咬合(噛み合わせ)を考える

  咬合(噛み合わせ)を考える

お役立ちコラムCOLUMN

2016.01.08

咬合(噛み合わせ)を考える

顎関節症というと歯科に携わる先生のほとんどが咬合学について言及せざるを得ません。

しかし、一方で咬合学自体を全く知らない先生も今は残念ながら沢山いらっしゃいます。
中には咬合学のコの字も知らないで、「顎関節症の治療はドウノコウノ」と言っている人もいらっしゃることは驚きです。

もちろん、歴史的に見て見るとアメリカ発のナソロジーやヨーロッパ発のシークエンシャル咬合などさまざまな咬合理論がありながら、いずれの方法も顎関節症を十分に治療できなかったという事実があります。

ですが、少なくとも歴史的な流れは理解してから治療をはじめてほしい気はします。

ところで、私が顎関節症の治療で悩み始めたのは、もう20年以上も昔でした。
大学に沢山の顎関節症症状の患者さんが来院しているにもかかわらず、全く完治した症例がなかった記憶があり、多くの先生は患者さんを遠ざけようとしていました。

何とか治療してほしいと頼まれた患者さんを何とかしようと勉強を始めると、理論はあるが実際は治療効果が無いという矛盾にも気がつきました。

つまり、「理想とすべき咬みあわせこうして採得しなさい」という方法論はあるものの、その結果がほとんど良好とはいえなかったのです。
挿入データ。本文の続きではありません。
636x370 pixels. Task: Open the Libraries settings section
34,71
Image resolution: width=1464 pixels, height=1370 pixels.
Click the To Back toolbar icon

その後10年以上顎関節症の治療に取り組んできてわかったことは、「そもそも顎関節症で訪れた患者さんの理想的なかみ合わせの位置など採得することは出来ない」という事実でした。

顎関節症は顎の問題のみならず全身にゆがみを生じてしまっている疾患ですから、当然といえば当然です。

今私が行っているやり方は、顎の位置を理想に近い位置に移動させることで体の反応を引き出し、その反応によって少しずつ体のゆがみが正常に近づいたところでまた顎の位置を変えてゆくという方法です。

このように治療をしてゆくと、次第に理想的な体のバランスが得られ、顎の位置も自然に決まってきます。

もちろん簡単そうに書いていますが、実際は10年以上の試行錯誤と、理想的な顎の位置を触診できるようになるまでの長期間にわたる鍛錬が必要でした。

そもそもナソロジーやシークエンシャル咬合で説明している理想的な咬合理論がすべてでたらめであることに気がついたときはかなりの衝撃でした。

そもそも顎関節症になっている人の顎をベースに、位置を探したり、顎の運動を調べても正しい顎の位置がわかるはずが無いのです。

また顎の位置は体のバランスとともに変化するわけですから非常に複雑で難解な治療技術を必要とするわけです。

しかし、一方で、体がバランスの取りやすい顎の位置を体の変化とともに採得してあげれば、最終的には理想的な体と顎のバランスが得られるわけです。

つまりバランスをとりながら噛み合わせの治療をすることで、勝手に体が自然になり、全身までバランスが整い治ってしまうのです。これこそが理想の全身的治療を言えるでしょう。